Dysmenorrhoea is a very common complaint that refers to painful menstrual cramps in the uterus (womb). When the pain is due to a recognised medical condition such as endometriosis it is called secondary dysmenorrhoea. When the pain is of unknown cause it is called primary dysmenorrhoea. Nonsteroidal anti-inflammatory drugs or the contraceptive pill have been used as treatment for period pain but more women are looking for non-drug therapies. Behavioural therapies assume that psychological (the mind) and environmental factors interact with, and influence, physical processes, for example stress might influence period pain. Behavioural therapies focus on both physical and psychological coping strategies for symptoms such as pain rather than focusing on medical solutions for any underlying causes of the symptoms. An example of a behavioural therapy is using relaxation to help a woman cope with painful period cramps. This review found that progressive muscle relaxation with or without imagery and relaxation may help with spasmodic (acute, cramping pain) symptoms of period pain. Also that pain management training and relaxation plus biofeedback may help with period pain in general. The results are not conclusive due to the small number of women in the trials and the poor methods used in some of the trials.
There is some evidence from five RCTs that behavioural interventions may be effective for dysmenorrhoea. However results should be viewed with caution as they varied greatly between trials due to inconsistency in the reporting of data, small trial size, poor methodological quality and age of the trials.
Dysmenorrhoea refers to the occurrence of painful menstrual cramps of uterine origin and is a common gynaecological condition with considerable morbidity. The behavioural approach assumes that psychological and environmental factors interact with, and influence, physiological processes.
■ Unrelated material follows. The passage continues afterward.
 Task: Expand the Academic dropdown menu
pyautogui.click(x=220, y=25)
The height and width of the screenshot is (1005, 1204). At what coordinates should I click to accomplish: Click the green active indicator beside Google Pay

Behavioural interventions for dysmenorrhoea may include both physical and cognitive procedures and focus on both physical and psychological coping strategies for dysmenorrhoeic symptoms rather than modification of any underlying organic pathology.
To determine the effectiveness of any behavioural interventions for the treatment of primary or secondary dysmenorrhoea when compared to each other, placebo, no treatment, or conventional medical treatments for example non-steroidal anti-inflammatory drugs (NSAIDs).
We searched the Cochrane Menstrual Disorders and Subfertility Group Trials Register (searched May 2009), Cochrane Central Register of Controlled Trials (CENTRAL on The Cochrane Library, Issue 2, 2009), MEDLINE (1966 to May 2009), EMBASE (1980 to May 2009), Social Sciences Index (1980 to May 2009), PsycINFO (1972 to May 2009) and CINAHL (1982 to May 2009) and reference lists of articles.
Randomised controlled trials comparing behavioural interventions with placebo or other interventions in women with dysmenorrhoea.
Two authors independently assessed trial quality and extracted data.
Five trials involving 213 women were included.
Behavioural intervention vs control: One trial of pain management training reported reduction in pain and symptoms compared to a control. Three trials of relaxation compared to control reported varied results, two trials showed no difference in symptom severity scores however one trial reported relaxation was effective for reducing symptoms in menstrual sufferers with spasmodic symptoms. Two trials reported less restriction in daily activities following treatment with either relaxation of pain management training compared to a control. One trial also reported less time absent from school following treatment wit pain management training compared to a control.
Behavioural intervention vs other behavioural interventions: Three trials showed no difference between behavioural interventions for the outcome of improvement in symptoms. One trial showed that relaxation resulted in a decrease in the need for resting time compared to the relaxation and imagery.